▸ **Entries pointing to words and elements**:

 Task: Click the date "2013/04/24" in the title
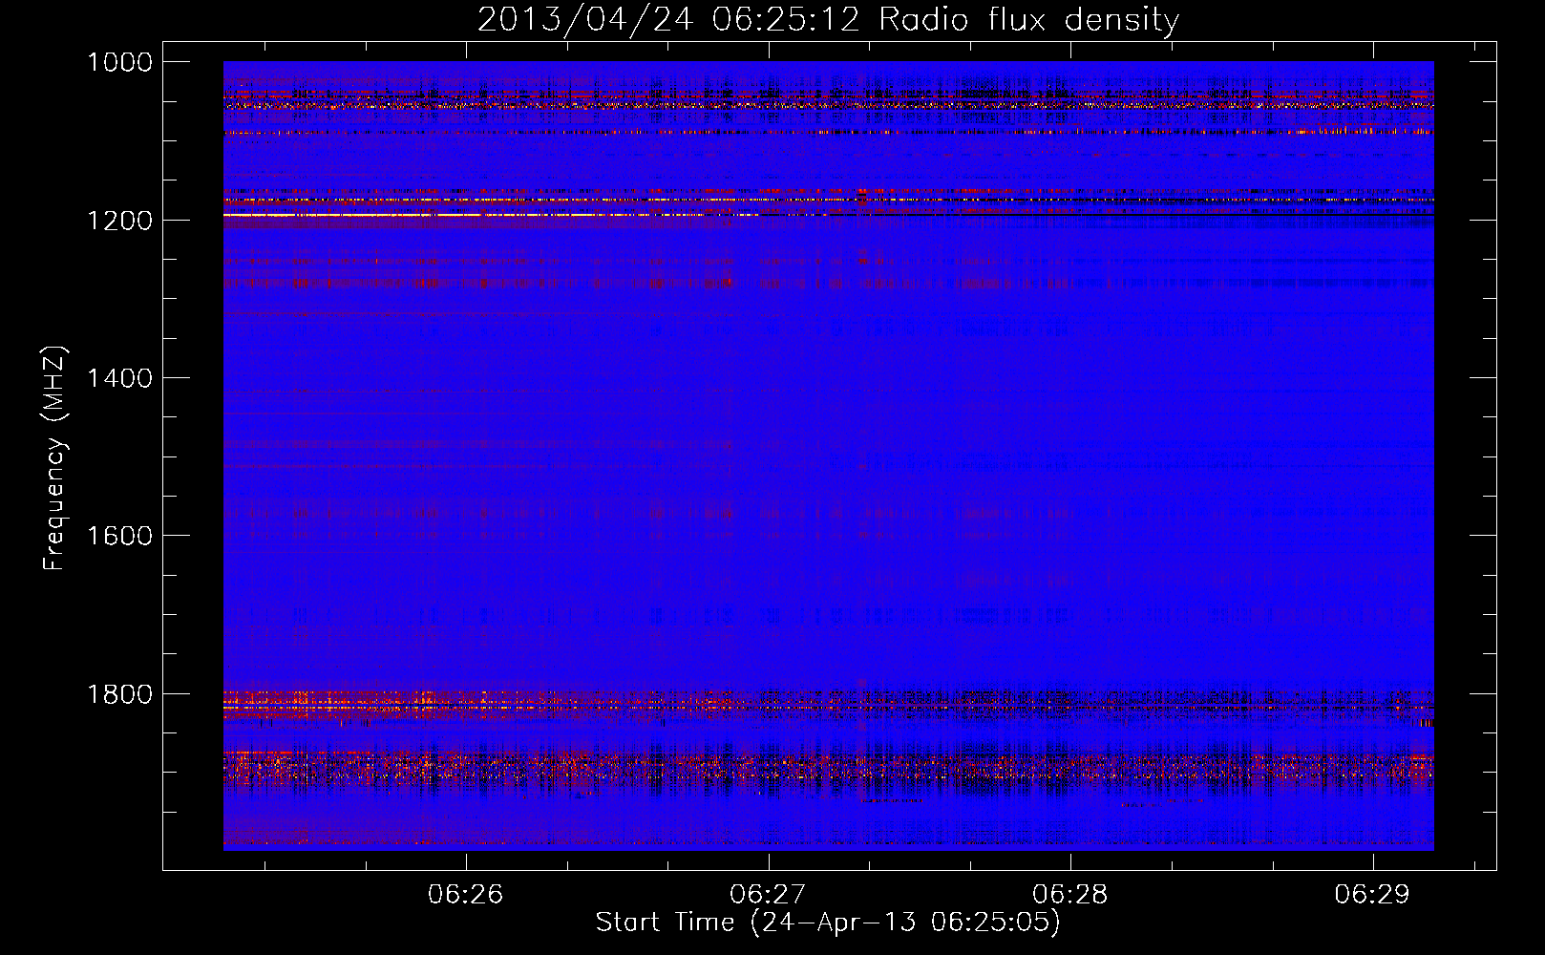click(x=584, y=20)
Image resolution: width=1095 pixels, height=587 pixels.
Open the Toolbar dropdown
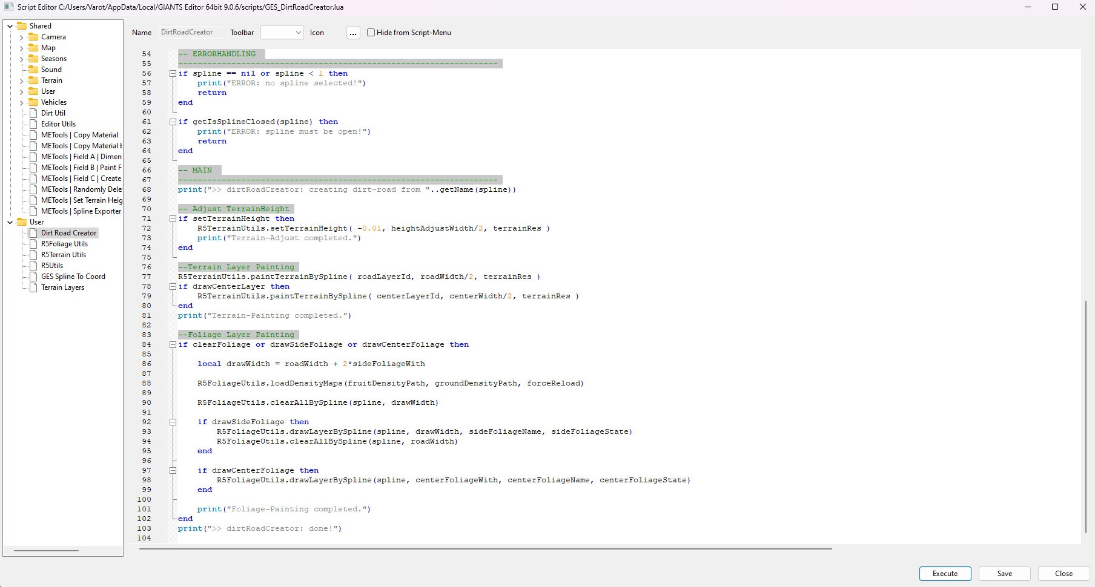(x=282, y=33)
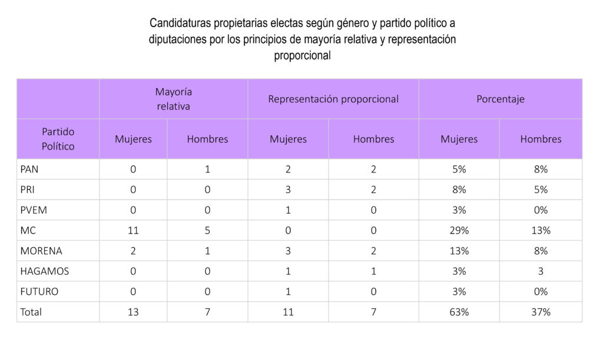The image size is (603, 339).
Task: Click the HAGAMOS row label
Action: point(44,271)
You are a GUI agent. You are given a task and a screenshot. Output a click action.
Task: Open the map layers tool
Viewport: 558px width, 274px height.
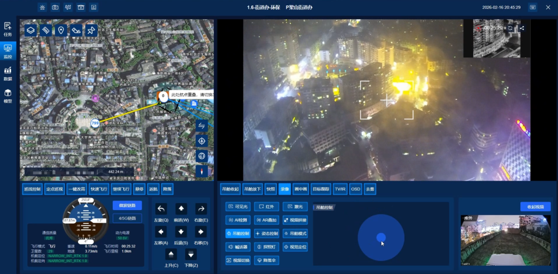click(x=32, y=30)
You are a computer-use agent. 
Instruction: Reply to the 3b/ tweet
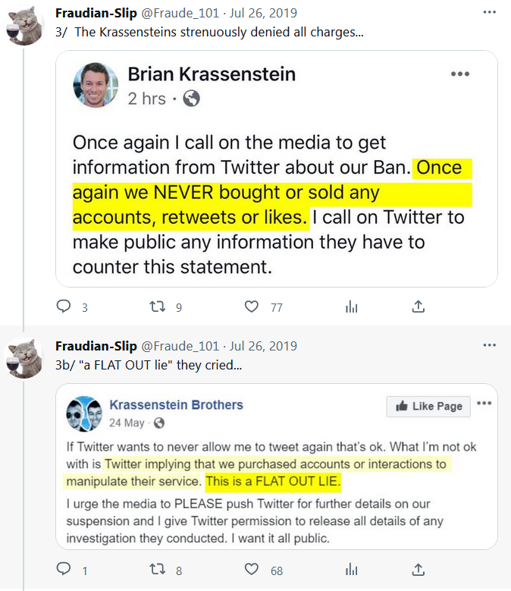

▸ **TASK PROMPT**: Reproduce word for word every line from the one containing "Image resolution: width=1095" through the end of the records, leaving out the pictures.

▸ **EXERCISE ANSWER**:
Image resolution: width=1095 pixels, height=587 pixels.
Open the Toolbar dropdown
(x=282, y=33)
The image size is (603, 339).
Task: Click the HAGAMOS row label
Action: point(44,271)
You are a GUI agent. You are given a task and a screenshot. Output a click action.
Task: Open the map layers tool
Viewport: 558px width, 274px height.
click(x=32, y=30)
You are a computer-use agent. 
Instruction: Reply to the 3b/ tweet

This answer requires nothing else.